Is the description appropriately sized, front-loaded, and free of redundancy?

The description is a single, efficient sentence that directly states the tool's purpose without unnecessary words. It's front-loaded and appropriately sized for a simple query tool, with no wasted information.

Shorter descriptions cost fewer tokens and are easier for agents to parse. Every sentence should earn its place.

Completeness2/5

Given the tool's complexity, does the description cover enough for an agent to succeed on first attempt?

Given the tool's moderate complexity (6 parameters, no output schema, and no annotations), the description is incomplete. It fails to explain return values, error conditions, or behavioral traits, making it inadequate for an agent to fully understand how to use this tool effectively in context.

Complex tools with many parameters or behaviors need more documentation. Simple tools need less. This dimension scales expectations accordingly.

Parameters3/5

Does the description clarify parameter syntax, constraints, interactions, or defaults beyond what the schema provides?
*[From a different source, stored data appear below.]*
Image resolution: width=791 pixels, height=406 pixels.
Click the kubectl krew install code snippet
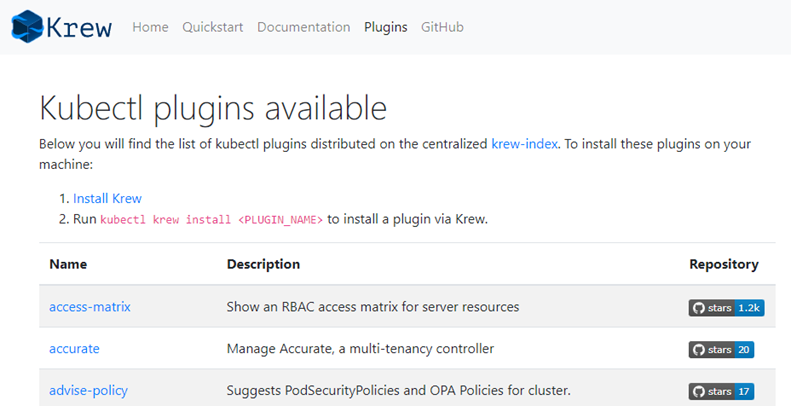coord(211,220)
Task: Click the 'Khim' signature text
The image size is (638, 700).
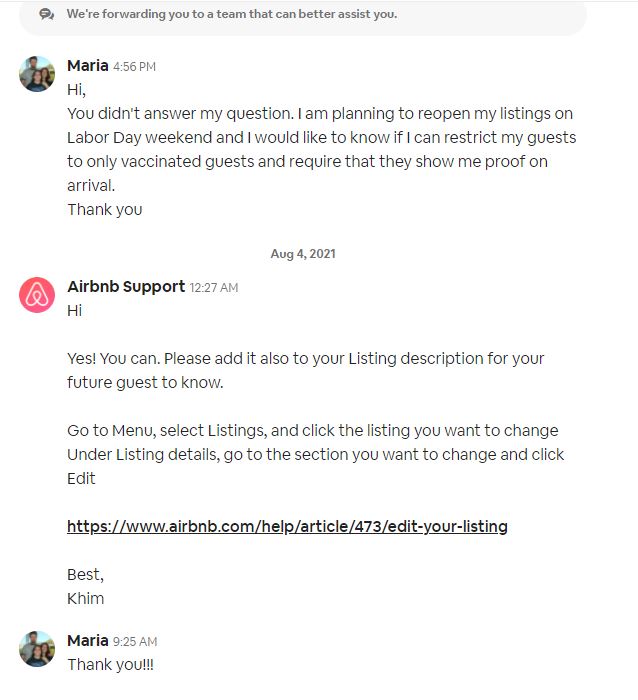Action: (85, 598)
The input schema has 100% description coverage, so parameters like 'duration', 'workDayStart', and 'endDate' are well-documented there. The description adds no additional parameter semantics beyond implying time slot availability, which aligns with the schema but doesn't provide extra value, meeting the baseline for high schema coverage.

Input schemas describe structure but not intent. Descriptions should explain non-obvious parameter relationships and valid value ranges.

Purpose4/5

Does the description clearly state what the tool does and how it differs from similar tools?

The description clearly states the verb ('Find') and resource ('available time slots in the calendar'), making the purpose immediately understandable. However, it doesn't distinguish this tool from potential sibling tools like 'list_events' or 'get_calendars' that might also involve calendar queries, missing full differentiation.

Agents choose between tools based on descriptions. A clear purpose with a specific verb and resource helps agents select the right tool.

Usage Guidelines2/5

Does the description explain when to use this tool, when not to, or what alternatives exist?

The description provides no guidance on when to use this tool versus alternatives like 'list_events' or 'get_calendars' from the sibling list. It lacks context about prerequisites, such as needing calendar access or when free slot queries are appropriate over other calendar operations.

Agents often have multiple tools that could apply. Explicit usage guidance like "use X instead of Y when Z" prevents misuse.